The piece appeared the morning after the defeat on penalties, amid a storm of racist abuse sent to Marcus Rashford and Bukayo Saka after they missed penalties in the shoot-out. Silver explains how they were able to turn around the work so quickly.
He says: "We were introduced to the Greater London Authority (GLA) a few months before the Euros, which turned into them wanting something if England won the competition. I was more sceptical - I'm a West Ham fan, I'm used to disappointment.
"There was a Plan A and a Plan B - Plan A, if we won the Euros, was to paint a mural all around Wembley; Plan B was to do something just to mark the tournament. It was only at the quarter finals where we took it seriously, it suddenly became a lot more realistic.
"We had a WhatsApp group with people from the GLA, we kept in touch throughout the match, then in the disappointment of losing on penalties, everyone just disappeared off the group, and I was left wondering what we were doing the following morning. The next day me and two of our artists turned up at London Bridge at 6am, and we didn't know what we were painting.
"We weren't able to create an image of the whole squad, which we felt was completely deserving, so we had to highlight the talismans - Southgate was obvious, Kane and Sterling had scored most of the goals. We came up with that design literally on the spot.
"I thought it would get a nice reaction, but it was crazy, the love that piece still gets now is huge, the way it has worked out is absolutely fantastic."
Silver thinks that murals can represent the most visceral elements of how football fans feel about their team, while also providing a permanent artistic landmark like statues - but unlike statues, are less susceptible to a slip of the hand from the sculptor.
"Statues have been built for years, and this is the 21st century of creating these honours," he says. "There have been a few questionable statues as well too, so with street art we can create something which is more realistic. People are also amazed with the talent of the artists out there, what they can create with a spray paint can, it blows people's minds. We want that wow factor, the appreciation of the art and the appreciation of the player.
"I have massive pride in seeing what we have done and the timescale in which we do it, and the reaction of people, it's quite emotional.
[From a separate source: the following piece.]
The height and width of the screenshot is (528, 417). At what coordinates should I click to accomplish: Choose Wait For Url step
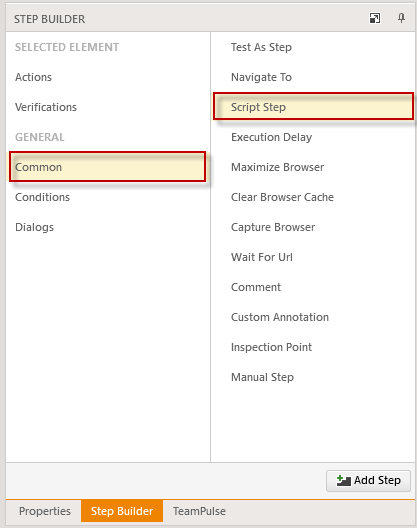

The only thing that would come close would be scoring the goals that inspire the art."
Murwalls most recently painted a mural of Ledley King at Tottenham and are next planning an Ian Rush tribute in Liverpool, and Silver thinks that this is a trend which is here to stay.
He says: "It coincides with acceptance - because it's done with a spray can, this could have been classed as graffiti in the past. However with the skills and talent involved it can't be called that in a negative way any more. We can thank people like Banksy for paving the way for street art being an accepted art form. I feel we have a huge hand in that, we've done around 20 football murals in the last two years and we have a huge amount more in the pipeline.
"Liverpool are really the trendsetters on this, you don't have too many other big clubs with a hardcore football fanbase living right by the ground. You have people in these terraced houses around Anfield who are besotted by football, this is their life. You have these big gabled ends of these terraced houses in Liverpool, it's a great opportunity. I get people calling me up now saying, 'I've got an end of terrace house, would you be able to paint it?'"
Whether in Liverpool or elsewhere, we should expect plenty more football murals to come.